The categories are consistent across the sampling with some variation in weighting and inclusion. The most significant assessment vehicle, with the highest weighting, is the traditional assessment of quizzes and exams. For educators just dipping their toe in to the ROI world, this is the place to start.
However, do these types of measurement really demonstrate command of the material and the ability of graduates to apply this command to the benefit of future employers? Some programs have developed end-of-program assessments, which are essentially used as capstone and competency exams to determine what has really been retained by students. There have been mixed results from such efforts, causing administrators, instructors, and employers alike to reflect on what needs to be done to improve outcomes.
I included the simulation category because there have been recent developments on the efficacy of these tools to improve learning outcomes. Modern programs are shifting to courses with more student engagement and learning that requires more applied methods. You are seeing courses with more projects, more simulations, and more alternative learning tools. As a result of this effort, I have reached out to all the schools who participated in supplying syllabi back in 2012 to see what changes there have been in determining what metrics are best. (I will provide a post with updated results on these findings in the near future.)

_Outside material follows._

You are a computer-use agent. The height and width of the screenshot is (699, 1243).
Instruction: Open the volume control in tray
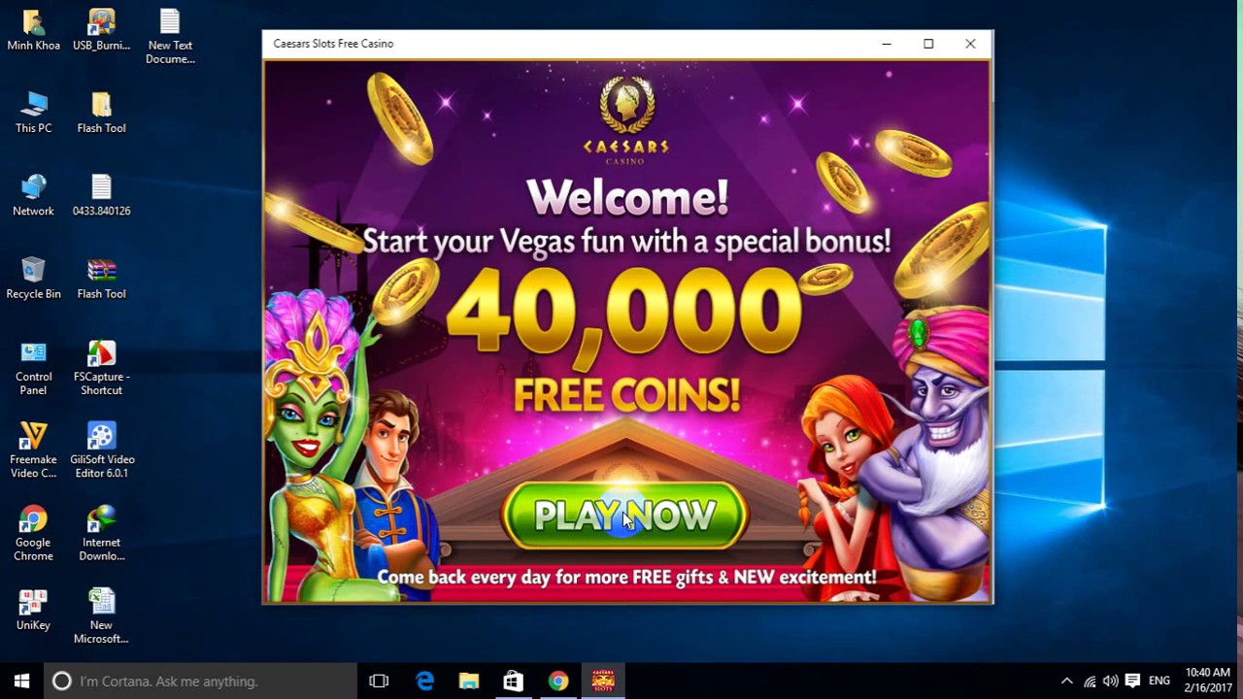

One tool that has provided help in this area of applied methods is McGraw-Hill Education’s Connect® and SmartBook ® programs. Smartbook, an adaptive eBook, provides an individualized approach that helps determine a student’s ability and then provide tailored lessons and reading experience for improvement – something that that no traditional exam can deliver. Connect also provides the benefit to instructors of autonomous grading and detailed reporting, allowing instructors to focus on what these outcomes tell you about what students are having difficulty learning real time and adapting the content in order to deliver higher course ROI.
Early results from recent end-of-program assessments indicate progress on student retention and competency at program completion as a result of more applied and alternative learning methods, but continued testing needs to be completed to confirm statically validated results.